Take your Eco-Friendly Glass cleaner, spray it onto the surface and give it a wipe! Circular motions are best, and your lint-free cloth will not leave irritating fibres over your otherwise clean surface.

Plastic Dashboard

Important: – If you have leather or wood veneers, then swap out your home-made window cleaner solution for water, or better yet, a specialist cleaner or polish that contains the oils that properly maintain the leather or veneer surface.

Spray your window cleaning solution directly onto your cleaning cloth liberally, and wipe with circular motions. If you collect a lot of dust on one side of the cloth, just fold it in on itself so the dust is contained and not spread.

Use small circular motions and keep your lint-free cloth nice and damp.
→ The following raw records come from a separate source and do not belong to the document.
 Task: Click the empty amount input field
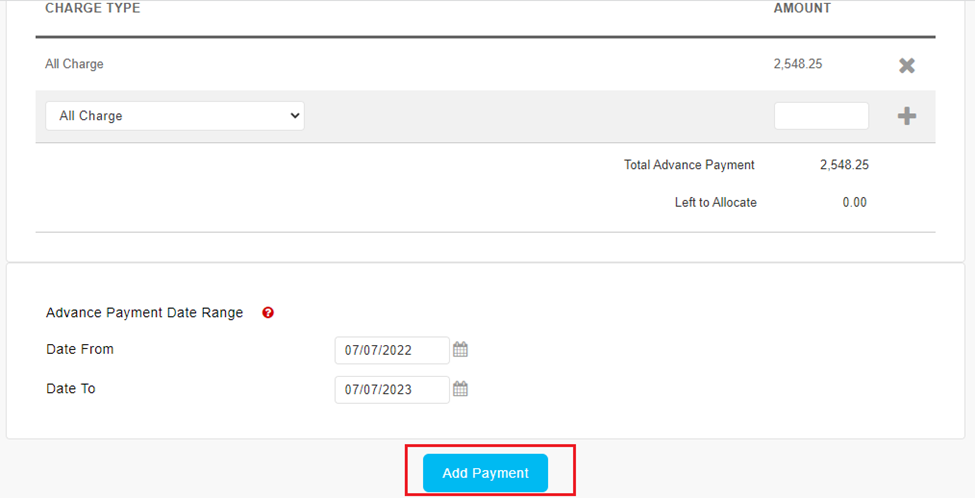[x=821, y=116]
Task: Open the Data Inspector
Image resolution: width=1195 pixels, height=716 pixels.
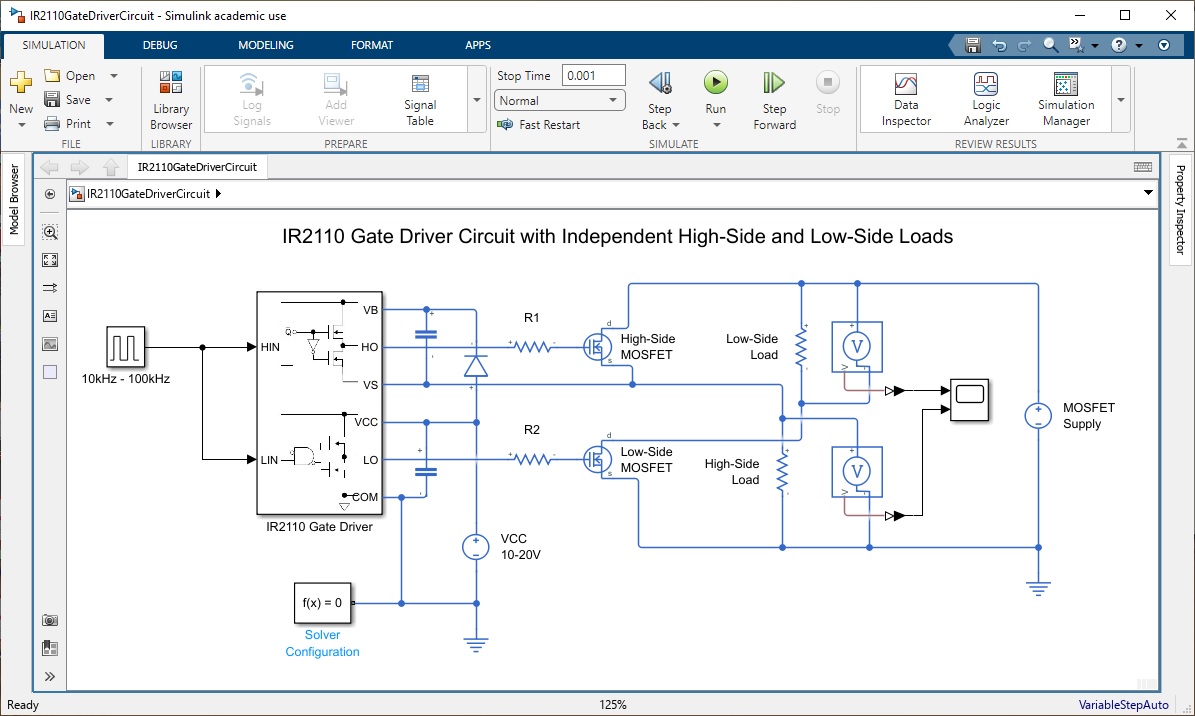Action: [906, 99]
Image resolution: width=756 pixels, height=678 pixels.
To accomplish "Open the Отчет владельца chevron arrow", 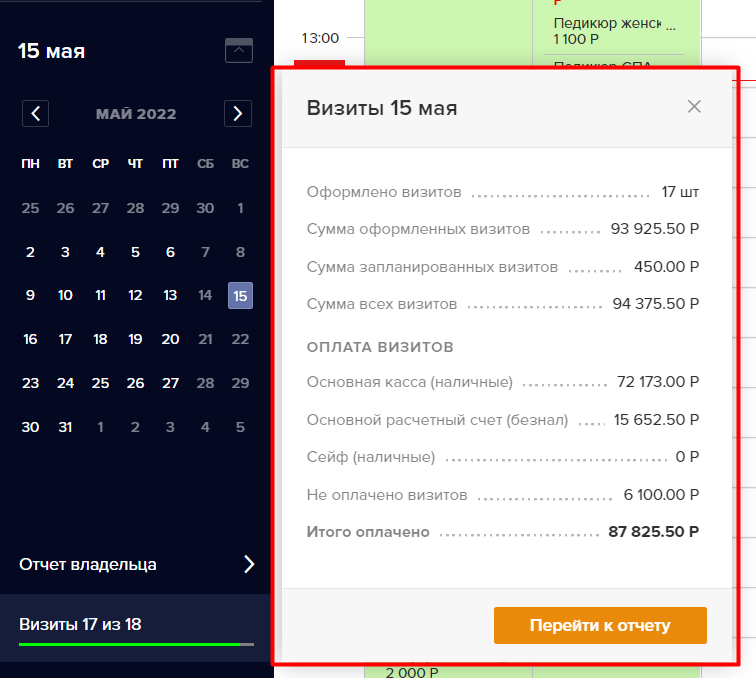I will pyautogui.click(x=249, y=564).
For stubborn areas, use a bit more cleaning solution and leave it for 30 seconds.

Don’t forget your handbrake and gearstick – these harbour as much bacteria as your steering wheel. Now clean the side windows, handles and other hard parts of the car’s interior.

Final Notes & Special Surfaces

If you have leather surfaces, you could refer to our guide on cleaning leather sofas or white leather.

We hope you have enjoyed our guide and that your car interior will soon be spotless. Remember to clean your car regularly to keep it in the best condition – and remember – the more regularly you clean it, the quicker the cleaning will be!